──────── ITEMS ────────
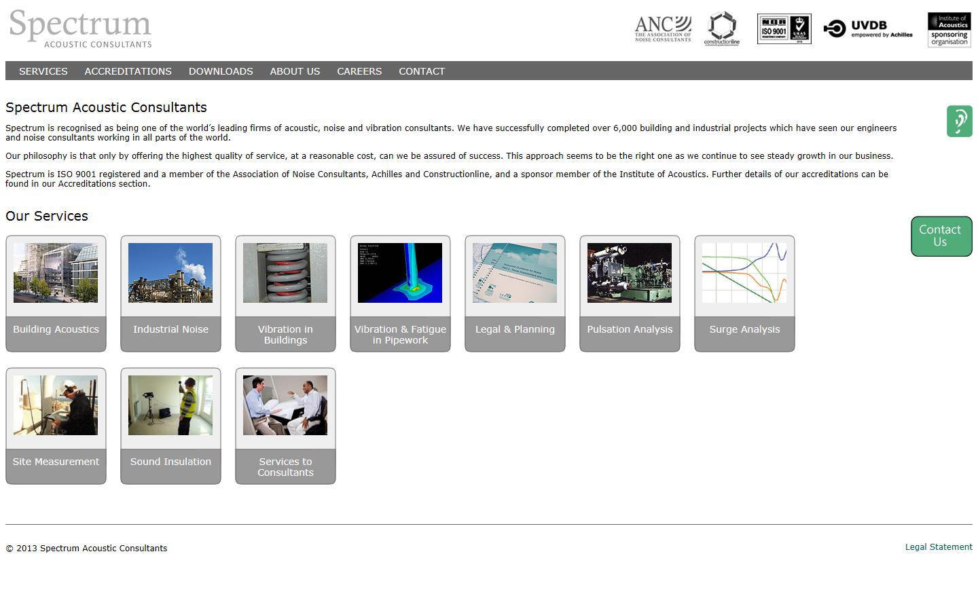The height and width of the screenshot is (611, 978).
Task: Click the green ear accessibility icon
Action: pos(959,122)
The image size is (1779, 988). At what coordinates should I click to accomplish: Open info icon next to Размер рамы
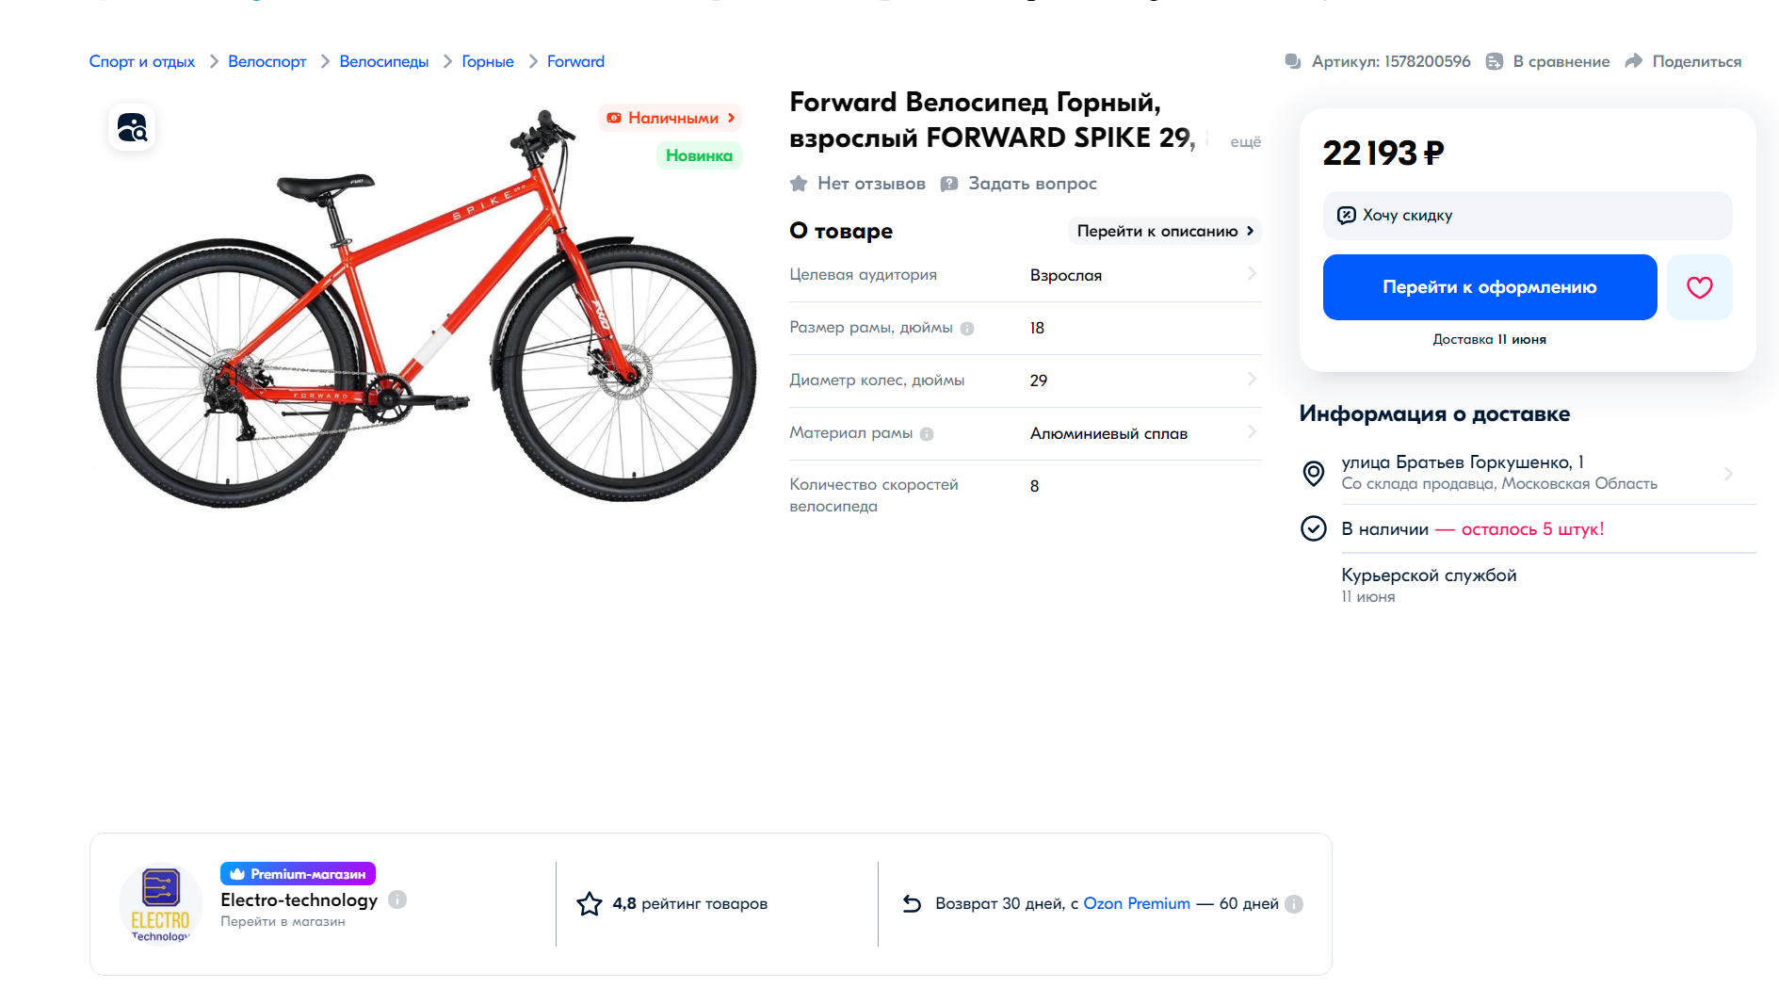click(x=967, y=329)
────────
──────── ITEMS ────────
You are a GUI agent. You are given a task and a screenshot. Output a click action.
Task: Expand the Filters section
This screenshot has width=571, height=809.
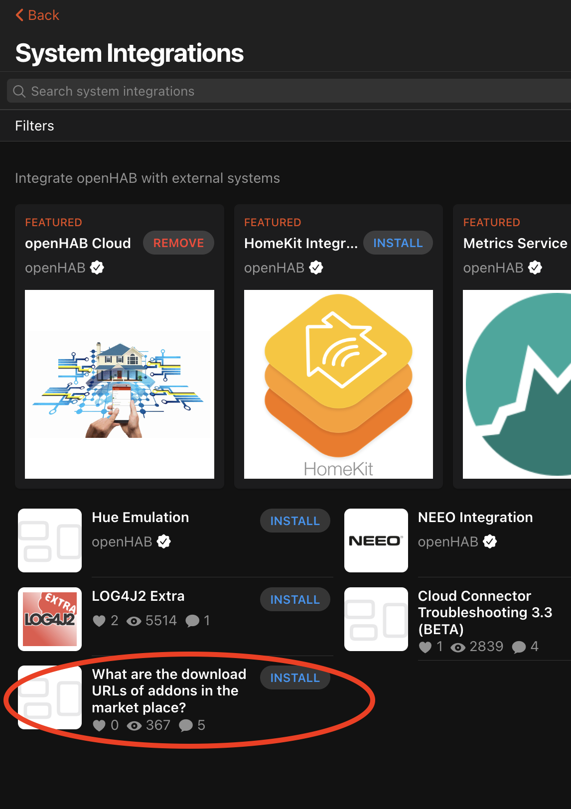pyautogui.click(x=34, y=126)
────────
Substitute "help icon" for "info icon" in the lines from the one with "The height and" up to and including the one with "click(x=967, y=329)", changing nothing else. Give only those lines, without the pictures.

The height and width of the screenshot is (611, 978).
Task: Click the green ear accessibility icon
Action: pos(959,122)
The image size is (1779, 988). At what coordinates should I click to accomplish: Open help icon next to Размер рамы
click(x=967, y=329)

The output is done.